Construction of the new Vostochny Cosmodrome in the country's Far East, to replace the Baikonur launch pad in Kazakhstan, has been plagued by problems since construction began in 2011.

Russia is cutting spending on its space program by more than a third over the next 10 years because of the country's economic crisis, forcing it to scrap plans to develop a super-heavy launch rocket.

Space exploration is a subject of national pride in Russia, rooted in the Cold War "space race" with the United States that saw Soviet cosmonaut Yury Gagarin become the first man in orbit. The collapse of the Soviet Union starved the program of funds, but President Vladimir Putin has nurtured plans for a revival.

Russia is planning to develop its own space station by 2023 but economic constraints are growing.

A spokesman for the Roscosmos federal space agency said planned spending would be reduced by 35 percent to 2 trillion rubles ($37.76 billion), a cut of 850 billion rubles.

The Russian government has trimmed spending plans in most economic sectors as the country heads toward recession, hit by Western economic sanctions over the crisis in Ukraine and a fall in the global price of oil, its main export item.

"Because of the crisis … several research projects, including the launch of super-heavy rockets, will be removed from the program," the spokesman said by telephone.

New Cosmodrome

Construction of the new Vostochny Cosmodrome in the country's Far East, to replace the Baikonur launch pad in Kazakhstan, has been plagued by problems since construction began in 2011.

The TASS news agency quoted Russian security service officials as saying as much as 50 million rubles had been embezzled from the project.

The Interfax news agency said 20 construction workers at the cosmodrome had gone on hunger strike after not being paid for months.
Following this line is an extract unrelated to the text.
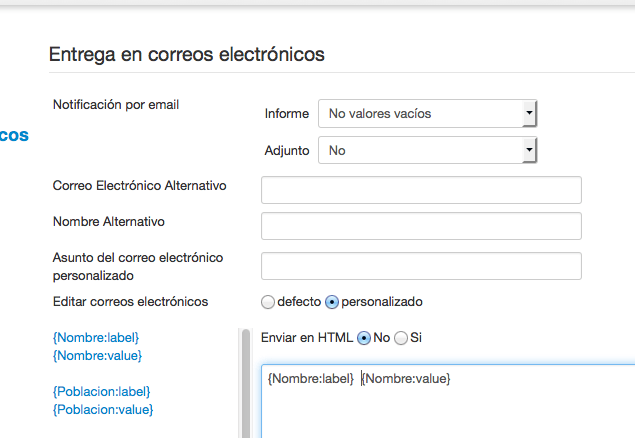Choose No for Enviar en HTML
The image size is (635, 438).
[364, 338]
The pay dispute has not been resolved even though some of the workers appealed directly to President Putin for help during his annual televised call-in last week.

Russian media quoted Roscosmos as saying all planned payloads until 2030 would go ahead and that Russia would focus on modifying a heavy launch rocket that is already being developed rather than producing an entirely new one.

Previous media reports have suggested the country could save more than $1 billion by abandoning plans to build a new launch vehicle from scratch.

"Russia is a major space power and it must have its own space launch centre," Putin told the cosmodrome workers. "We will of course do this, we have ambitious plans."